While the banks, that are too big to fail, continue to get taxpayers’ money to shore up their balance sheets and pay their obscene bonuses, the rest of are not so lucky it seems. Despite government urging lenders to be ‘understanding’, the number of insolvencies is rising and is set to top 130,000 by year’s end. This is a 28% increase since last year. Rising unemployment, the credit crunch and many taking wage cuts have all had a detrimental effect on the ordinary person in the street.
It has also seen a massive growth in companies promising to either eliminate the debtors problems altogether or reduce the debts by a considerable amount without going bankrupt. This is done usually by using a Debt Relief Order (DRO) for those that owe less than Â£15,000, or an IVA for those who owe more.
As debt problems increase these mechanisms may offer the individual an easier way out than bankruptcy or hanging on in desperation for years, maybe decades. Debt is also gradually losing its stigma to the extent where people may start openly boasting about how much they had written off.
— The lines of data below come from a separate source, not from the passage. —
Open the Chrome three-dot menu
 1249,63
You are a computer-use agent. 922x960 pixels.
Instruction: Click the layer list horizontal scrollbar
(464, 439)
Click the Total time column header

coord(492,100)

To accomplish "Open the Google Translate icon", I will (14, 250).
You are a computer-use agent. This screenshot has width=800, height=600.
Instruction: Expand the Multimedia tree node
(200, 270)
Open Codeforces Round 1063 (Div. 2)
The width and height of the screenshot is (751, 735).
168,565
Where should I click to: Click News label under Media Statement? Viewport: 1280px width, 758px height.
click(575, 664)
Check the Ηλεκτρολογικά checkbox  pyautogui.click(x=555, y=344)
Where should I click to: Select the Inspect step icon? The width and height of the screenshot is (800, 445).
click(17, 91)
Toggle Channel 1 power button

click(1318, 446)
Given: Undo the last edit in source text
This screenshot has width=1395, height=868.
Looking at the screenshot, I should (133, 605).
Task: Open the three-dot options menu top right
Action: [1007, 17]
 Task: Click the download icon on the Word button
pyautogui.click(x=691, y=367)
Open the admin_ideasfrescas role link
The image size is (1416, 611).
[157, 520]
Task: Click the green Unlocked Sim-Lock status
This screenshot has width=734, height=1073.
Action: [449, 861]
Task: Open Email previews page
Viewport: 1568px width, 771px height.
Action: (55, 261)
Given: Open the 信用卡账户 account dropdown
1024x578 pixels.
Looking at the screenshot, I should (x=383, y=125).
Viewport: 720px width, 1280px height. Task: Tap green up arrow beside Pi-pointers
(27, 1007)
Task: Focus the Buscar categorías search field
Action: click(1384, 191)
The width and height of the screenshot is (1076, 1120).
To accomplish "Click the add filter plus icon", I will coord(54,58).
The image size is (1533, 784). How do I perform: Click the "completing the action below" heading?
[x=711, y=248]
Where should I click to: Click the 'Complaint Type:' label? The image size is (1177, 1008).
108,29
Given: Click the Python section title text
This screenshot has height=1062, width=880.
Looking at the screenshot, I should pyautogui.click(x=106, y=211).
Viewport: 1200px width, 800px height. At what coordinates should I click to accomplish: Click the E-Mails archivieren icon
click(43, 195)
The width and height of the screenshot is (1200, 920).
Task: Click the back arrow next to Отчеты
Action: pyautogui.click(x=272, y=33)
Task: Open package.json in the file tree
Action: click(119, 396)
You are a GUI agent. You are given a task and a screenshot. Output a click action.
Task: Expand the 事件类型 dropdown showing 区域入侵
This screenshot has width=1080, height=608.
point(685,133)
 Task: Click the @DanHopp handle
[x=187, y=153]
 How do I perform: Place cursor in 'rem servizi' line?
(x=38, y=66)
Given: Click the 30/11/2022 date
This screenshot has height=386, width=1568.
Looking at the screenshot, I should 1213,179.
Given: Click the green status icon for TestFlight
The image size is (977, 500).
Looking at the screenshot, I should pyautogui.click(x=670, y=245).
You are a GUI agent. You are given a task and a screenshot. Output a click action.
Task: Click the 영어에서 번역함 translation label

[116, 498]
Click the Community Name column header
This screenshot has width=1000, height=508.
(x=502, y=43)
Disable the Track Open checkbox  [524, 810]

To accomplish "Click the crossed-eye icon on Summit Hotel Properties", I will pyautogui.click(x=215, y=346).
But there is a major drawback of course. Try getting credit for the next 6 years. The Credit Referencing Agencies such as Experian and Equifax will release this data to any lender you approach for a mortgage, remortgage or credit card. This will almost certainly result in the rejection of your application, especially as lenders have tightened up their criteria. Credit information can be passed on by CRAs for 6 years for problems with unsecured loans and 12 years for mortgages.
Interestingly, whilst the number of personal insolvencies has risen, the number of businesses going under has declined slightly. But this may be down to the taxman being overly co-operative, but this will have to end sometime and we may end up with a surge of business bankruptcies as the HMRC ultimately wields its powers.
These are not pleasant times for many people and Christmas this year will be especially fraught.